クライアント PCへのソフトウェアの導入作業が契約に含まれるシステム開発プロジェクトがある。導入作業の行動に関する記述のうち、適切なものだけを全て挙げたものはどれか。 a 導入作業中に契約外のPCが見つかった。そのPCを導入対象外とした。 b 導入作業中に契約外の PCへの導入を依頼された。依頼に基づいて、その対応を無償で行った。 c 導入作業の続行が困難な状態となった。
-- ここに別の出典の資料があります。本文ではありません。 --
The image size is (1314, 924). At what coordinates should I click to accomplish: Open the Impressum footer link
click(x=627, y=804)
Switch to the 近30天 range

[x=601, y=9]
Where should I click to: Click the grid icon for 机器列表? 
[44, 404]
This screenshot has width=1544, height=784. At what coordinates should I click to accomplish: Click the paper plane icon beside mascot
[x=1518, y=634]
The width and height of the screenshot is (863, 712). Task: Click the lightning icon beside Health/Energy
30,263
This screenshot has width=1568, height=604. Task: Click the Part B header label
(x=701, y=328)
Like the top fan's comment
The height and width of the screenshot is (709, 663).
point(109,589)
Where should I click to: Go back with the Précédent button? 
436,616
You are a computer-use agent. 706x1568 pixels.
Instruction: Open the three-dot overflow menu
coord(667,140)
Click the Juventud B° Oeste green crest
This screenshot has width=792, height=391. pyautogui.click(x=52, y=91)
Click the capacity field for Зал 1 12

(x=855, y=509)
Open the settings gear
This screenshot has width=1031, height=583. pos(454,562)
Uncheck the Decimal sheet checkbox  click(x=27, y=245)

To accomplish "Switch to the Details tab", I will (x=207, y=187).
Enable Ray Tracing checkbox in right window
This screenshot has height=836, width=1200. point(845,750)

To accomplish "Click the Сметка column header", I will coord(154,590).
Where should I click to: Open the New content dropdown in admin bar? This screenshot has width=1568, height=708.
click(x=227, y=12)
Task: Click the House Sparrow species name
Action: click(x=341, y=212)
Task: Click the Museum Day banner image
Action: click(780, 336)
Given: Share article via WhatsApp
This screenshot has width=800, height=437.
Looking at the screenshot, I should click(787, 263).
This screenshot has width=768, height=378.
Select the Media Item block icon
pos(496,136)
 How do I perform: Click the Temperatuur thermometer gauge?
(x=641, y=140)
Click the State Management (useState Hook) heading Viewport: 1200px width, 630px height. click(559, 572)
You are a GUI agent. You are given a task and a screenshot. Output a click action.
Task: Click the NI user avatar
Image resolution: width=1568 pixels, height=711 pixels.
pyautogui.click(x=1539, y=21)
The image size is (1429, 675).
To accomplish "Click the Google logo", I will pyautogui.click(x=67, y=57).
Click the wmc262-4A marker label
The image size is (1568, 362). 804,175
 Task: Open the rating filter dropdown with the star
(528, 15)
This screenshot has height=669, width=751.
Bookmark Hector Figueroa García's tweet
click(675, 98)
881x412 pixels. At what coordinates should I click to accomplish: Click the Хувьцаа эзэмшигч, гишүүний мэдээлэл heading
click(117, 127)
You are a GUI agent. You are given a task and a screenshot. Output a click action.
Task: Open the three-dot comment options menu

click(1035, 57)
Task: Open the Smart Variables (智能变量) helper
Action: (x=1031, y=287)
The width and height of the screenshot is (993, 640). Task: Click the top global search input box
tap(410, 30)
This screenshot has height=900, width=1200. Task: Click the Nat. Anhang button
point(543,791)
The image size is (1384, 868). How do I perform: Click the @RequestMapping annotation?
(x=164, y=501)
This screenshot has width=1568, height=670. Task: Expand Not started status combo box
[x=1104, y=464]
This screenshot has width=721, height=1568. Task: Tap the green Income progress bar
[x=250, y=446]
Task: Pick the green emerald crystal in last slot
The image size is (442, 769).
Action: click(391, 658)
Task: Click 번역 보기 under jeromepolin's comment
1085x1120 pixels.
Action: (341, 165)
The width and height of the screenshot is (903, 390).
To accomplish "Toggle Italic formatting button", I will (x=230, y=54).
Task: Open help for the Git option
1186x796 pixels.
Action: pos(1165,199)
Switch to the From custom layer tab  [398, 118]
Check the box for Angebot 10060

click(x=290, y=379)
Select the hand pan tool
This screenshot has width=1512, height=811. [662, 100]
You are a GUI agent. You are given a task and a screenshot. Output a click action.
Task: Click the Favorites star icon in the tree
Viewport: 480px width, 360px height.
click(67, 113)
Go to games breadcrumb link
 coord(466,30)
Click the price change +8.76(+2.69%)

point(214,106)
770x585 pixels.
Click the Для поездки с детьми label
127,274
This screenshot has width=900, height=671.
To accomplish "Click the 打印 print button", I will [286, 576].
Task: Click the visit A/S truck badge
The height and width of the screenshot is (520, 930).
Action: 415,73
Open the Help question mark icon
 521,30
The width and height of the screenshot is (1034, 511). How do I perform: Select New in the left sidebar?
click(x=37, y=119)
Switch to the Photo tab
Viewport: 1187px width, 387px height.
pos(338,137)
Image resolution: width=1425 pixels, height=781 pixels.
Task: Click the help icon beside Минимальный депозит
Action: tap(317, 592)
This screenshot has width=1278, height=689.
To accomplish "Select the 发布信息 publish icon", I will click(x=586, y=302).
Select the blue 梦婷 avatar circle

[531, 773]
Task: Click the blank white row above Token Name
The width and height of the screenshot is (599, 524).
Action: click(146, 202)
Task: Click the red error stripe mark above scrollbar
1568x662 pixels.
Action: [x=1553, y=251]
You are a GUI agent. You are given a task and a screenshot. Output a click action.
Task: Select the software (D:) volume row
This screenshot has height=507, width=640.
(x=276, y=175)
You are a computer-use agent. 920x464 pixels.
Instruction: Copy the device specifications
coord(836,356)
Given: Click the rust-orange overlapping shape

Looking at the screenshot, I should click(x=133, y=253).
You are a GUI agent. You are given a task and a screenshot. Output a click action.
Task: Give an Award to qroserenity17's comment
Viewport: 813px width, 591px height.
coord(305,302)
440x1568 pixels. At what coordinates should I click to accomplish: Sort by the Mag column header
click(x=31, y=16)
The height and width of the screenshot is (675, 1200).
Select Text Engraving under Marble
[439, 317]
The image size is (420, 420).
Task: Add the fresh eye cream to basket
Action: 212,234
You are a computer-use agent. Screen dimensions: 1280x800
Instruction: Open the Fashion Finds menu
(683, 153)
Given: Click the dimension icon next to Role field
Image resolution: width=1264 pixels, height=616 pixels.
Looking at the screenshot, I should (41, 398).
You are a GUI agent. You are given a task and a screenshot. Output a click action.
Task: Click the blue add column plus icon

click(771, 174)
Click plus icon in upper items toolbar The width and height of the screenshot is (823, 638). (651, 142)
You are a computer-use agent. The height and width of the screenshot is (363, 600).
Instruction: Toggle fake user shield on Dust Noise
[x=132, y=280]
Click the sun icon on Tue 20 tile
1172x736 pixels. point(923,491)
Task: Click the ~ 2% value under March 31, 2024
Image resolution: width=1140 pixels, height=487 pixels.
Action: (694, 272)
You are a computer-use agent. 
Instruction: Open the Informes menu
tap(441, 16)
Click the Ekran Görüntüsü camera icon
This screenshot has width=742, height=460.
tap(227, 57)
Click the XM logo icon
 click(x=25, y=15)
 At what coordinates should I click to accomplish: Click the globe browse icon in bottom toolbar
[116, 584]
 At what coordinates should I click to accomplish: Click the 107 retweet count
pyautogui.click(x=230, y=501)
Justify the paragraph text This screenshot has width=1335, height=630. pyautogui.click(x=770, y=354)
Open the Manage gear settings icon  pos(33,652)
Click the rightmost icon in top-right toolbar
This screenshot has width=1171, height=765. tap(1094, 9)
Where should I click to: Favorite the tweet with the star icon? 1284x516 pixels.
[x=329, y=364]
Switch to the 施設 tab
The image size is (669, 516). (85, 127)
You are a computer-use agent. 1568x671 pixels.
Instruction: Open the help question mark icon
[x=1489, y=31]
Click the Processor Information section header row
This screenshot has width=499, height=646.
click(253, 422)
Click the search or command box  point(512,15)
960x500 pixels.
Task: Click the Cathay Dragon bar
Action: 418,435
発注者と合意し、導入前の状態に復旧した。
この設問が問うていること
システム開発プロジェクトにおける、スコープ管理と問題発生時の適切な対応について問う設問です。
総合解説
この問題は、システム開発プロジェクトにおいて、契約範囲の遵守(スコープ管理)と、予期せぬ問題が発生した際の適切な対応について問うています。 行動a:導入作業中に契約外のPCが見つかった場合、それを導入対象外とするのは、プロジェクトのスコープ(作業範囲)を厳守する上で非常に重要な行動です。契約外の作業を行うと、プロジェクトの予算や納期に影響が出るため、適切な判断と言えます。 行動b:契約外のPCへの導入依頼を無償で行うことは、スコープクリープ(Scope Creep:プロジェクトの作業範囲が当初の計画を超えて拡大すること)の典型例であり、不適切な行動です。追加作業が発生する場合は、必ず発注者と協議し、契約変更や追加費用の発生について合意を得る必要があります。無償で行うことは、プロジェクトの採算性を悪化させ、他の作業に影響を与える可能性があります。 行動c:導入作業の続行が困難な状態となった際に、発注者と合意の上で導入前の状態に復旧させるのは、リスク管理と顧客との良好な関係維持のために適切な行動です。問題が発生した場合、勝手に作業を中断したり、無理に続行してさらに状況を悪化させたりするのではなく、速やかに発注者と情報共有し、合意形成に基づいて対応することが求められます。 以上の理由から、適切な行動は「a」と「c」であり、これらを組み合わせた選択肢ウが正解となります。